----- Exercise inputs -----
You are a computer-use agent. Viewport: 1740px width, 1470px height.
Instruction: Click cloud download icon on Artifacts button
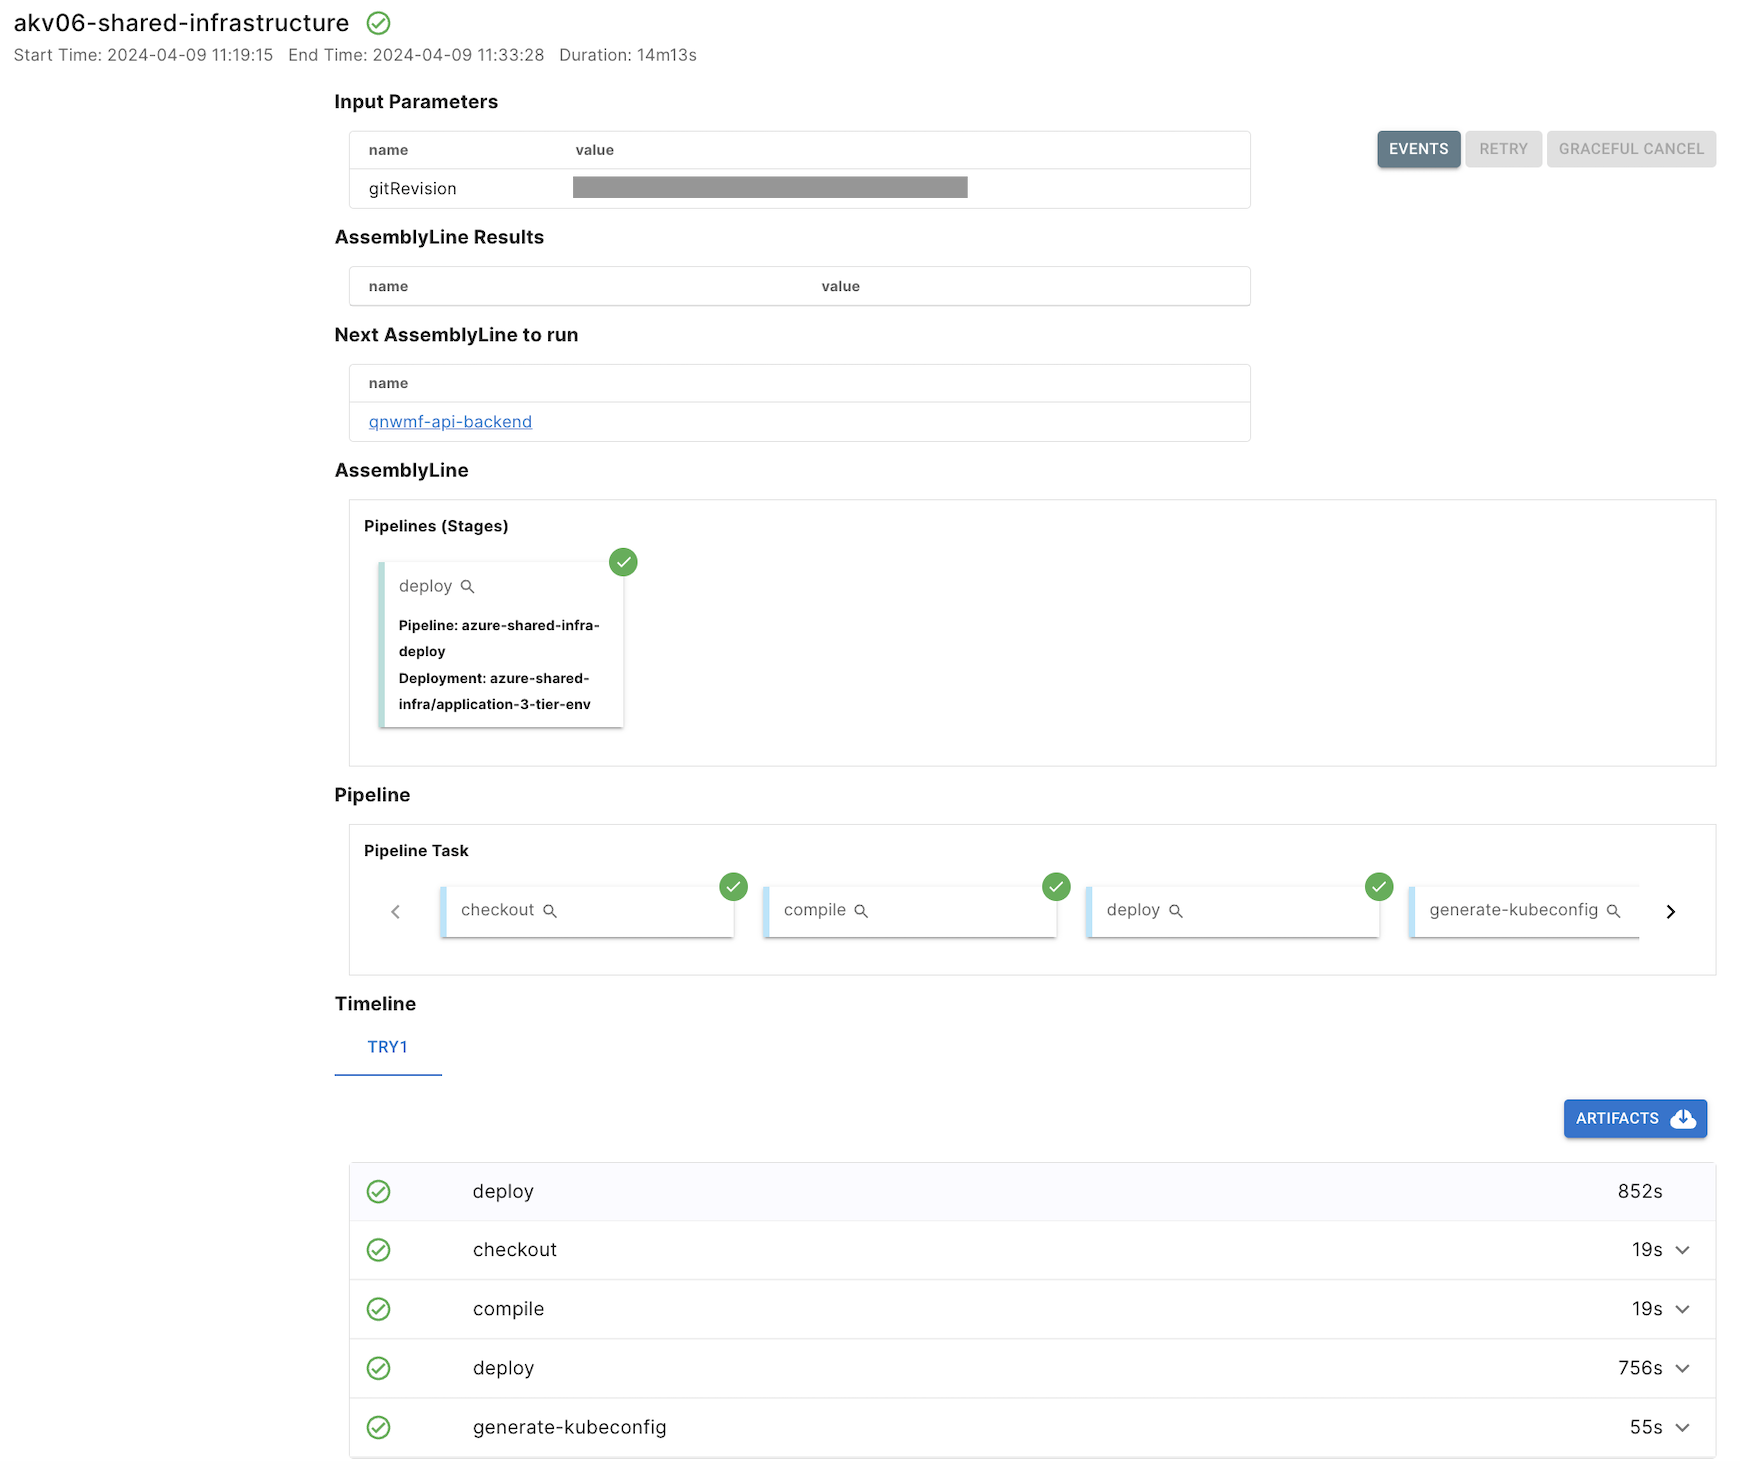pos(1683,1119)
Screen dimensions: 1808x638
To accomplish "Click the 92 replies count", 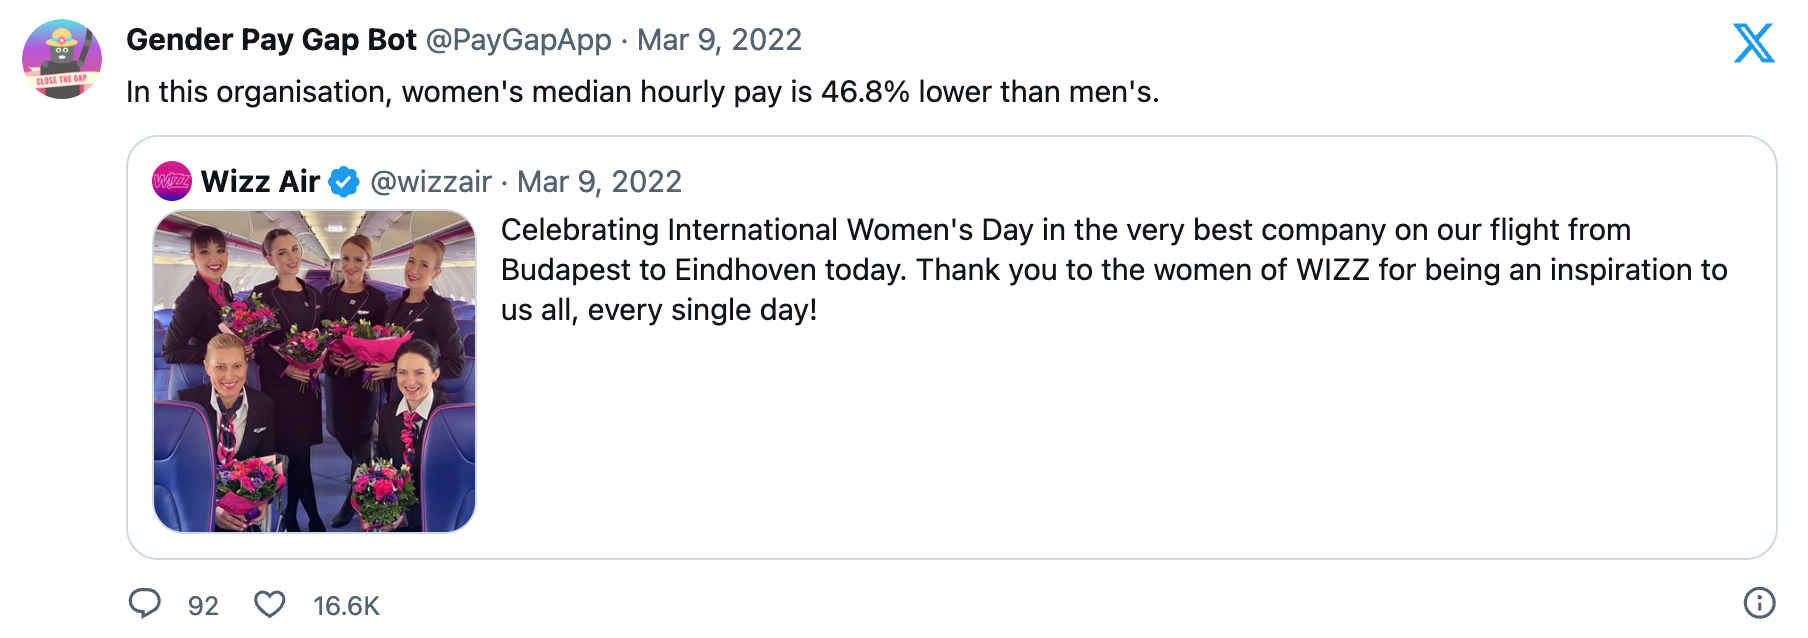I will coord(203,606).
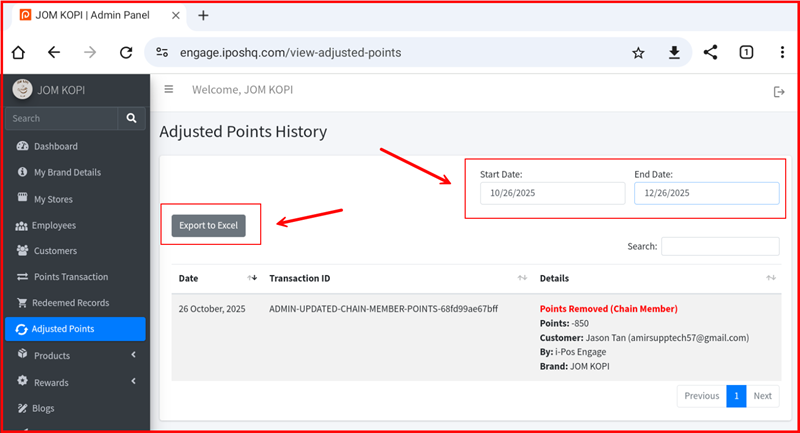
Task: Click the browser home icon
Action: (x=18, y=53)
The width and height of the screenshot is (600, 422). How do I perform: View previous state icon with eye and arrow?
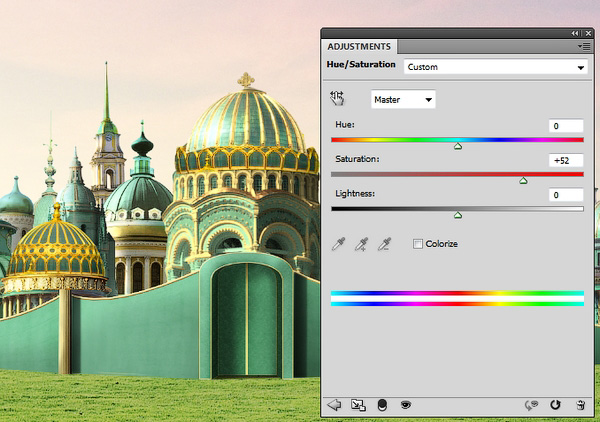(x=533, y=405)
-----
* Task statement:
Only the lines from the one with "The width and" through the end of the listing above should be output, exactly as written and with no pictures.

* Your solution:
The width and height of the screenshot is (600, 422). How do I perform: View previous state icon with eye and arrow?
(x=533, y=405)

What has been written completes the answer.